Relief for Certain Foreign Pensions and Retirement Plans
In another important development, the IRS is offering retroactive relief for failure to timely elect income deferral on certain retirement and savings plans (such as Canadian Registered Retirement Savings Plans) where deferral is permitted by a relevant treaty. In some circumstances, tax treaties allow for income deferral under U.S. tax law, but only if an election is made on a timely basis. The streamlined procedures will be made available to resolve low compliance risk situations even though this election was not made on a timely basis. Any taxpayer seeking such relief will be required to submit a statement requesting an extension of time to make an election to defer income tax and identifying the pertinent treaty position; for relevant Canadian plans, a Form 8891 for each tax year and description of the type of plan covered by the submission; and a statement describing (1) the events that led to the failure to make the election, (2) the events that led to the discovery of the failure, and (3) if the taxpayer relied on a professional advisor, the nature of the advisor’s engagement and responsibilities.

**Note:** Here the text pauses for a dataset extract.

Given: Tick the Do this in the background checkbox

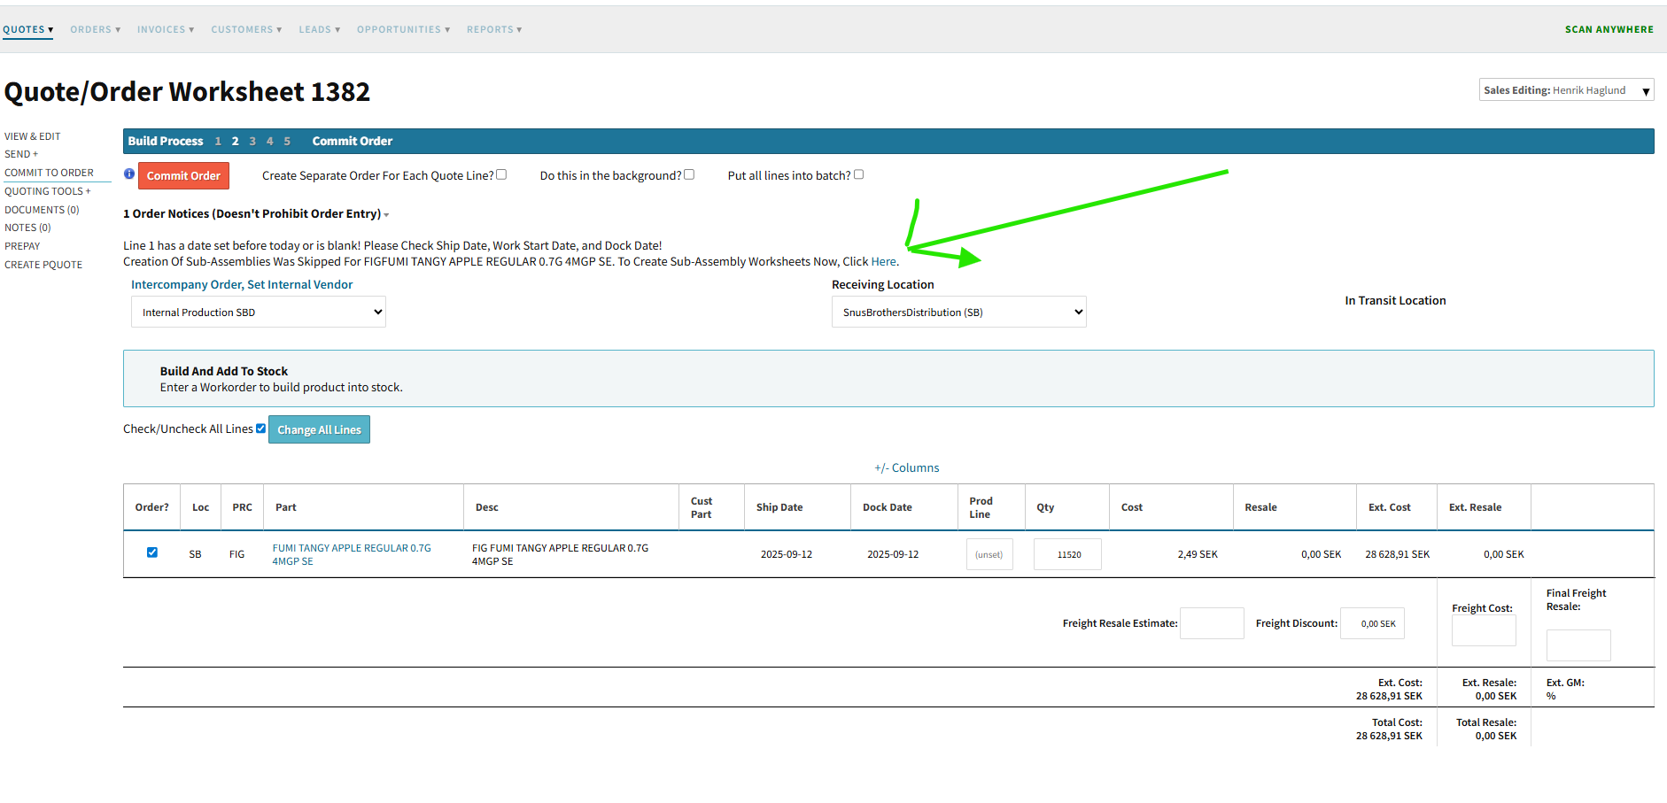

No Protection From Criminal Prosecution
The IRS warns taxpayers that the new compliance procedures for non-resident taxpayers do not provide protection from criminal prosecution if the IRS and Department of Justice determine that the taxpayer’s particular circumstances warrant prosecution. Taxpayers with concerns about criminal prosecution should consider enrolling in the 2012 OVDP described above which offers another vehicle for taxpayers with undisclosed offshore accounts to become compliant. Once a taxpayer makes a submission under the new compliance procedures for non-resident taxpayers, the 2012 OVDP is no longer available. Also, taxpayers who are ineligible to participate in the 2012 OVDP are also ineligible to participate in the new compliance procedures for non-resident taxpayers.

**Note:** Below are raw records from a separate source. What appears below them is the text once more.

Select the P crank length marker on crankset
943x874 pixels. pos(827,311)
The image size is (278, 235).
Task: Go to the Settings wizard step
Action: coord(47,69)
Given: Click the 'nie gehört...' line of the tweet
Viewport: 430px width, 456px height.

Taxpayers who are non-compliant with their U.S. tax and/or FBAR obligations are well-advised to consider taking advantage of either the 2012 OVDP or the new compliance procedures for non-resident taxpayers, depending upon their circumstances. The 2012 OVDP offers taxpayers with secret foreign bank accounts the opportunity to "come clean" by disclosing their foreign accounts and paying back taxes, interest, and penalties in exchange for amnesty from criminal prosecution. With the IRS and Justice Department continuing their global crackdown on international tax evasion and bank secrecy laws, the risk of detection is greatly increased and the threat of criminal prosecution is real. Similarly, the new compliance procedures for non-resident taxpayers offer a streamlined process for U.S. and dual citizens residing abroad to return to compliance with minimal penalty exposure in most instances.